Budaya
Unhas Speak Up

Angngaru dan Sito'bo Lalang Lipa', Fakta Sejarah atau Mitos yang Terpelihara?

UNHAS.TV – Di era kekinian, budaya semakin mudah diproduksi ulang dan disebarluaskan melalui media sosial, film, dan konten visual lainnya.

Kondisi ini memunculkan kekhawatiran mendalam dari kalangan akademisi terhadap praktik-praktik budaya yang telah melenceng dari akar sejarahnya. 

Ketua Program Studi Magister Sejarah Fakultas Ilmu Budaya (FIB) Universitas Hasanuddin (Unhas), Amrullah Amir SS MA PhD menyampaikan kritik keras terhadap sejumlah praktik budaya populer yang dianggap tidak relevan dengan fakta sejarah, bahkan berbahaya.

Dalam program siniar Unhas Speak Up, Amrullah Amir menyoroti bagaimana budaya yang sejatinya sakral dan memiliki makna simbolik dalam struktur masyarakat tradisional, kini telah mengalami penyimpangan makna dan konteks.

Salah satu contoh yang menjadi sorotannya adalah Angngaru, tradisi Bugis-Makassar yang kini kerap disalahartikan dan dipertontonkan dalam bentuk yang keliru.

“Sebenarnya banyak sekali kejadian-kejadian akhir-akhir ini yang tidak sesuai dengan fakta sejarah.
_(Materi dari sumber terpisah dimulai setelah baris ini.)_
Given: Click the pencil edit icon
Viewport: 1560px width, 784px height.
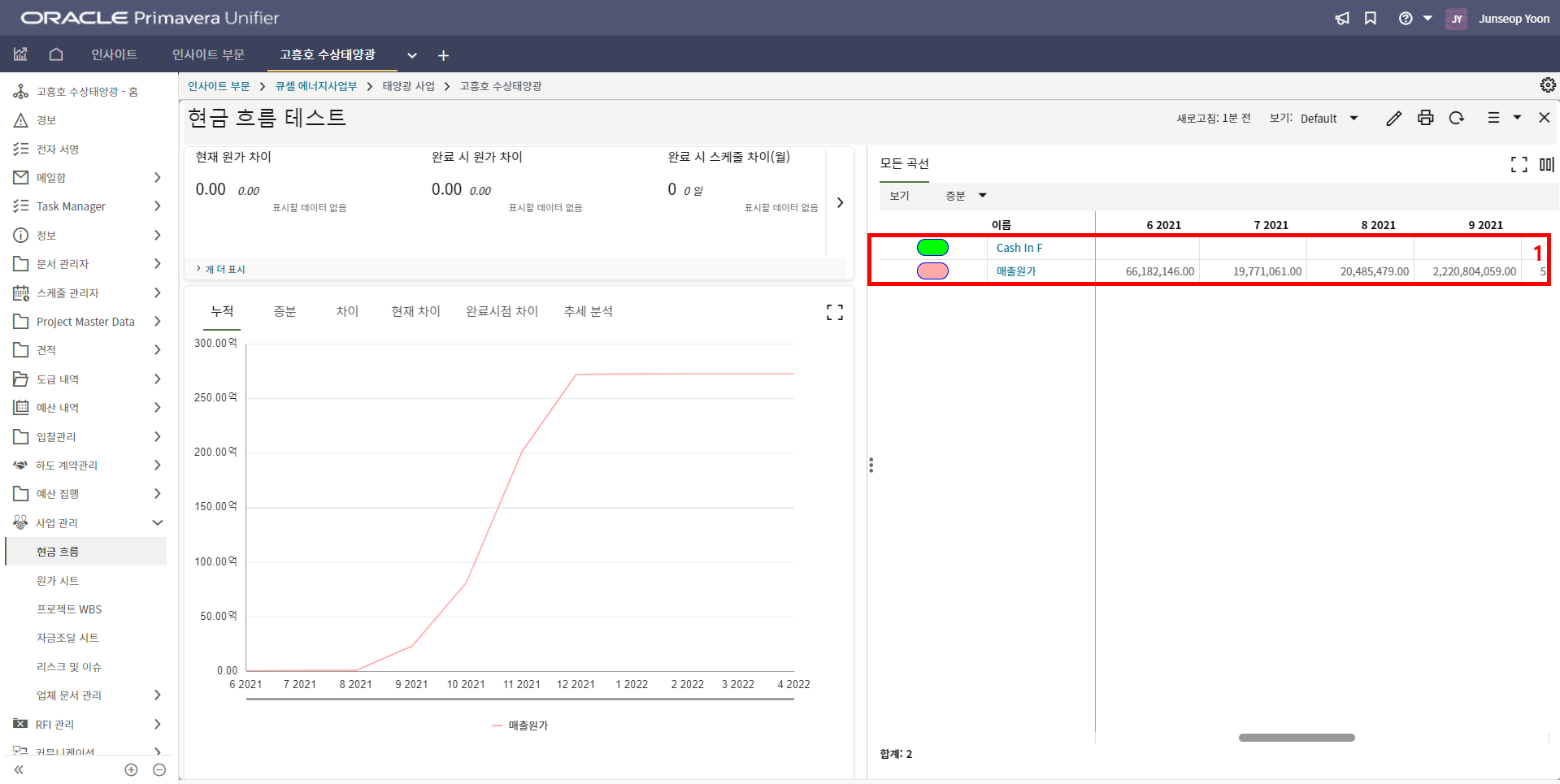Looking at the screenshot, I should tap(1393, 119).
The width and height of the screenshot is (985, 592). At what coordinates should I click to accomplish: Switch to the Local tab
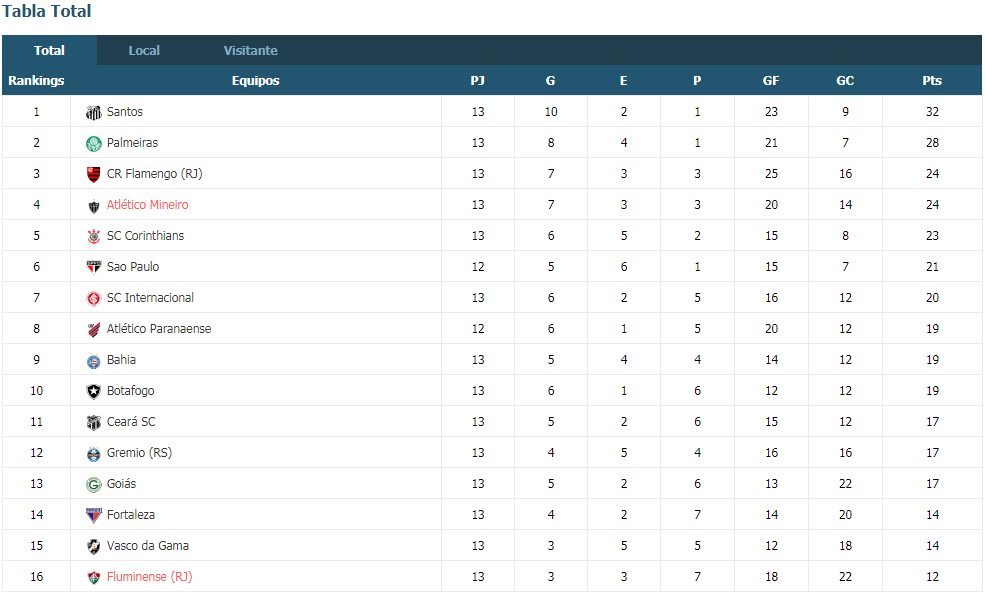[144, 50]
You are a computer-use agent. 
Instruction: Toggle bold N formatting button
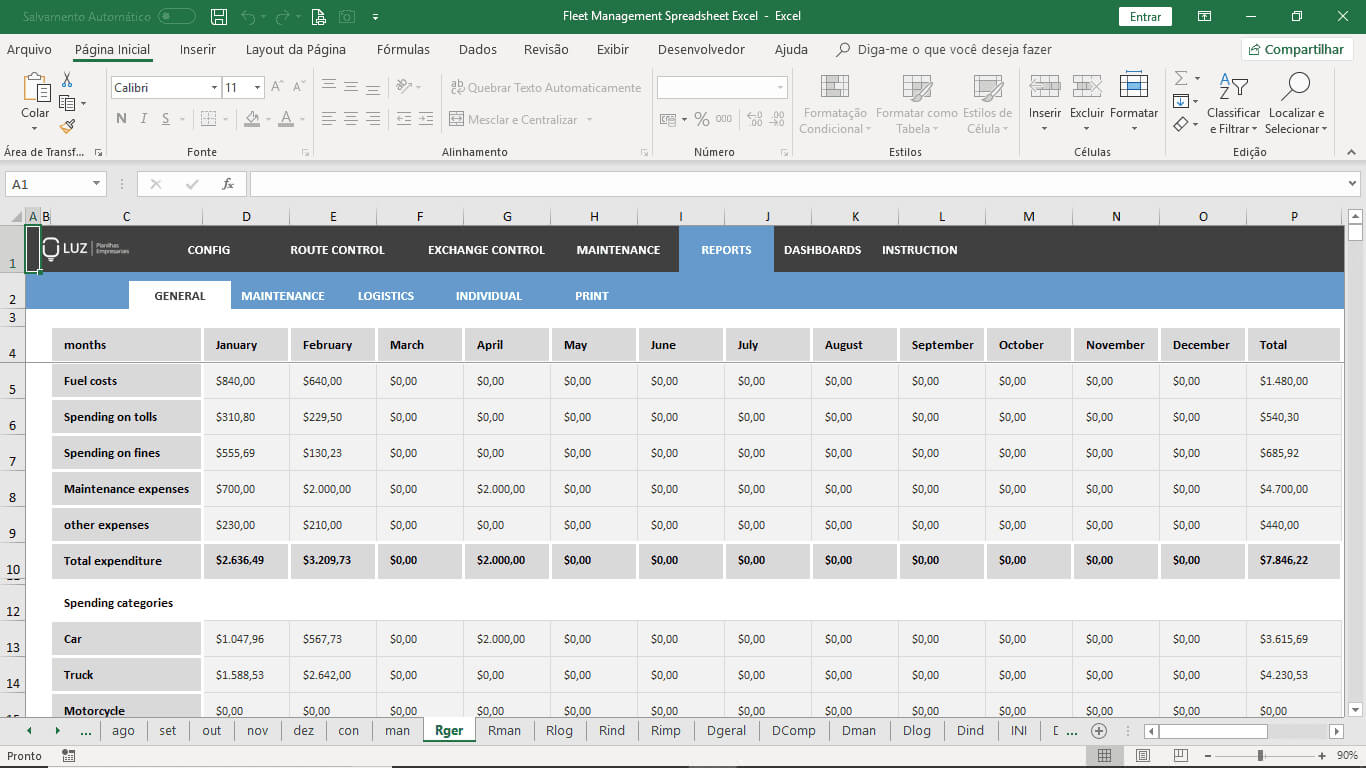[121, 119]
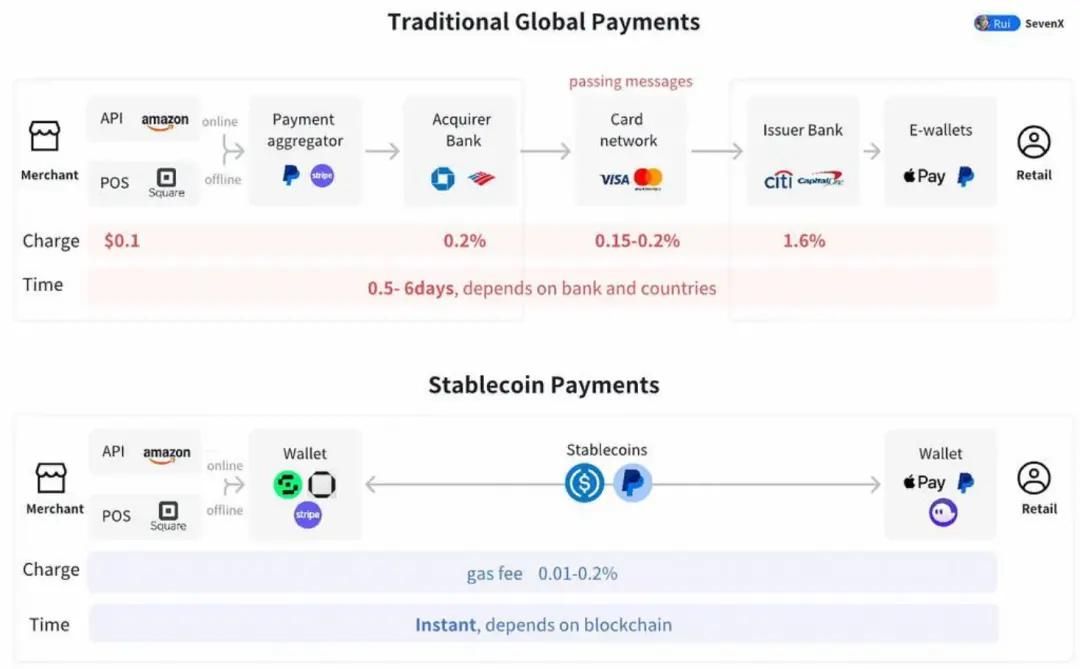This screenshot has width=1080, height=669.
Task: Click the "Traditional Global Payments" heading
Action: (x=544, y=22)
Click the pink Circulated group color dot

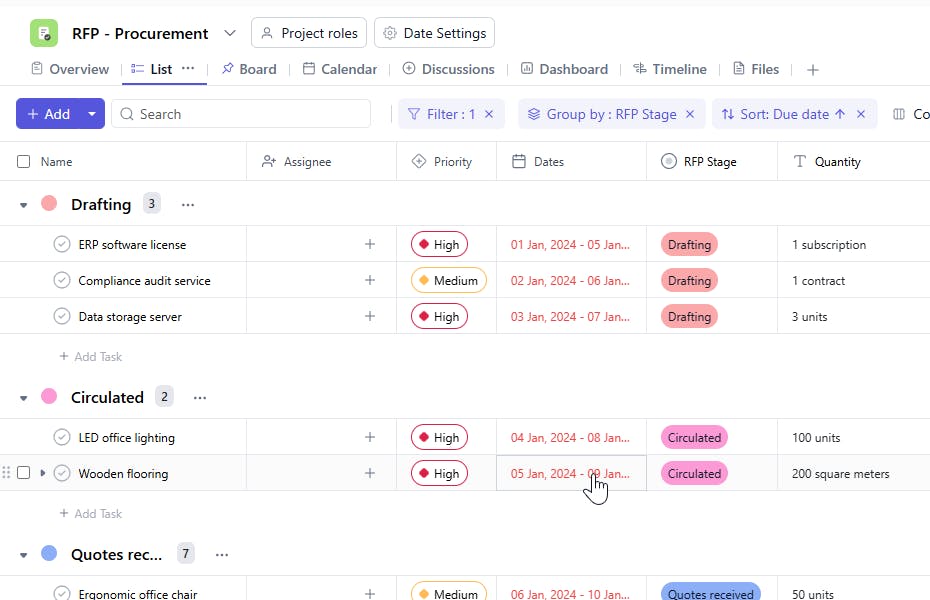pos(49,397)
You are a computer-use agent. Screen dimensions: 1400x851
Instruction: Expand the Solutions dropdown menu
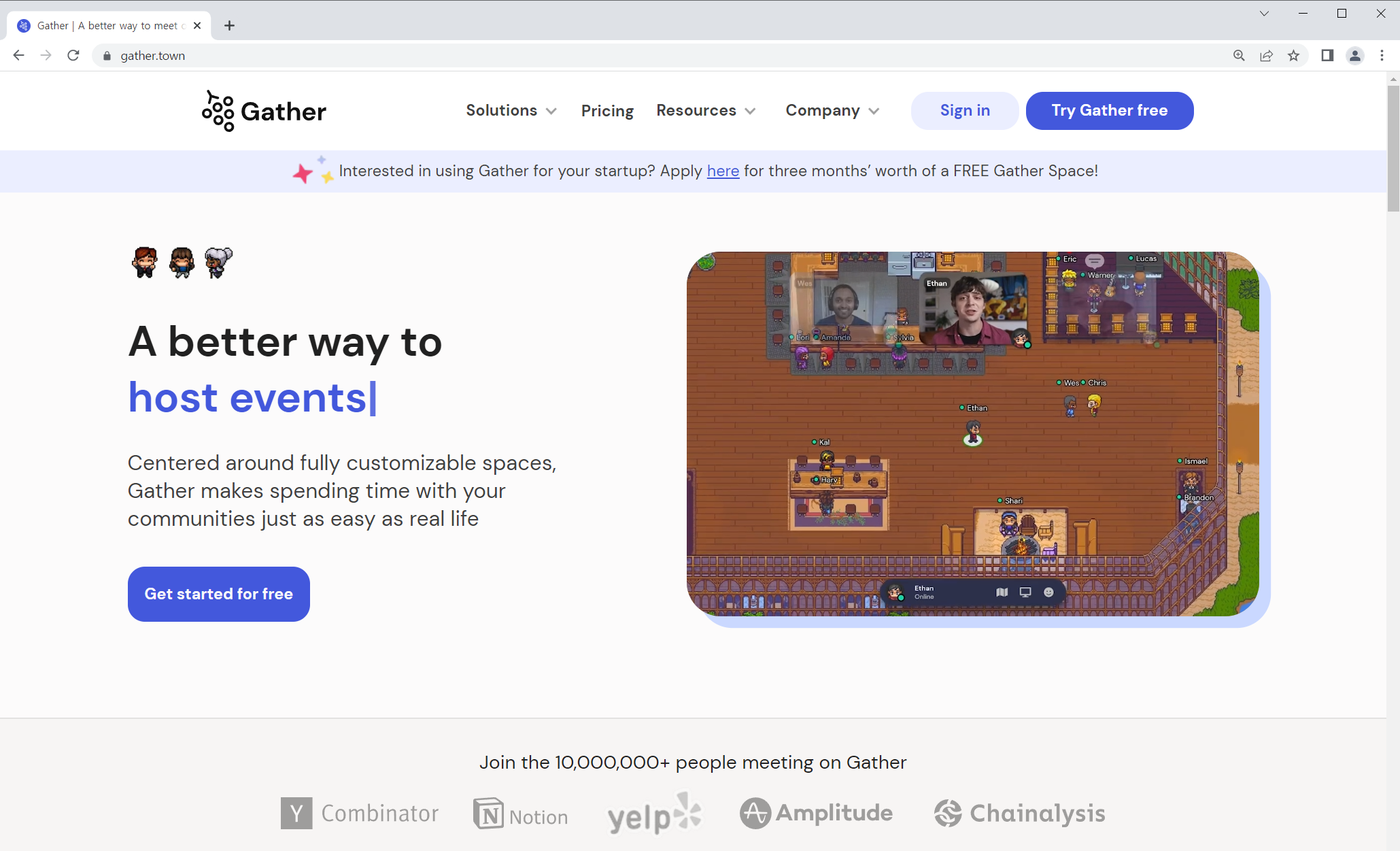coord(511,111)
Contoh sederhana Angngaru. Itu sudah banyak memakan korban,” ujarnya.

Ia menjelaskan bahwa Angngaru bukanlah pertunjukan fisik atau atraksi ekstrem, melainkan bentuk sumpah setia dari bawahan kepada raja mereka. Ritual ini dilakukan hanya dalam konteks sebelum atau setelah peperangan, dan bersifat sangat terbatas.

“Itu hanya ditujukan kepada raja ketika akan ada peperangan atau setelah peperangan dan itu dilakukan oleh bangsawan, atau bawahan kepada raja," jelasnya.

"Saya tidak pernah menemukan literatur yang menyebutkan bahwa Angngaru itu dilakukan dengan cara menikam badannya, itu bagian dari tradisi Ma'giri, dan itu dua hal yang berbeda,” tegasnya.

Penulis buku "Sejarah Berdirinya Universitas Hasanuddin" ini mengkritik tajam penyatuan dua ritual yang berbeda—Angngaru dan Ma’giri yang akhirnya menciptakan persepsi baru yang salah di masyarakat.

Lebih parah lagi, beberapa pertunjukan modern bahkan menampilkan adegan penikaman tubuh sebagai bagian dari Angngaru, yang bukan hanya salah secara sejarah, tetapi juga membahayakan jiwa pelakunya.

“Itu tidak tepat, dan itu berbahaya karena memakan korban. Kita harus luruskan. Boleh memodifikasi budaya, tapi jangan salah-salah," tegasnya.



"Untuk memodifikasi itu diperlukan kesepakatan bersama. Tidak bisa sembarangan melakukan kegiatan budaya yang tidak punya dasar. Tidak ada datanya itu orang angngaru sambil tikam badannya,” kata Amrullah Amir. 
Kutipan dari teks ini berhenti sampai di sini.